_BRANO_
━━━━━━
Quello che oggi sappiamo. Il negazionismo economico ha molte declinazioni. Una, particolarmente sconsolante per quel terzo di italiani che risiede nel Mezzogiorno, ha a che fare con la distanza tra le decisioni che riguardano le politiche per la coesione e le conoscenze scientifiche sulla loro efficacia.  Negli ultimi 25 anni il progresso dell’econometria applicata e la disponibilità di nuovi dati hanno permesso di passare dall’aspettativa alla prova, ovvero alla misurazione rigorosa degli effetti dei trasferimenti.
━━━━━━
_CONSEGNA 1_
Trascrivi dal brano tutto ciò che va da "Quello che oggi" fino a "effetti dei trasferimenti.".
_CONSEGNA 2_
Secondo il brano, quale quota degli italiani risiede nel Mezzogiorno?

_BLOCCO DATI_
━━━━━━
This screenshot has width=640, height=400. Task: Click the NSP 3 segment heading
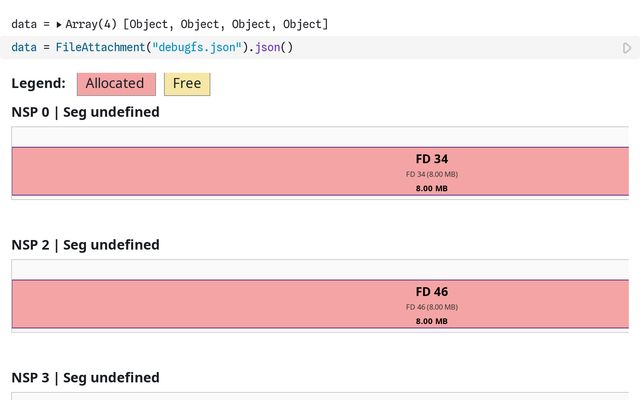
━━━━━━
_RISULTATO 1_
Quello che oggi sappiamo. Il negazionismo economico ha molte declinazioni. Una, particolarmente sconsolante per quel terzo di italiani che risiede nel Mezzogiorno, ha a che fare con la distanza tra le decisioni che riguardano le politiche per la coesione e le conoscenze scientifiche sulla loro efficacia.  Negli ultimi 25 anni il progresso dell’econometria applicata e la disponibilità di nuovi dati hanno permesso di passare dall’aspettativa alla prova, ovvero alla misurazione rigorosa degli effetti dei trasferimenti.

_RISULTATO 2_
Un terzo degli italiani.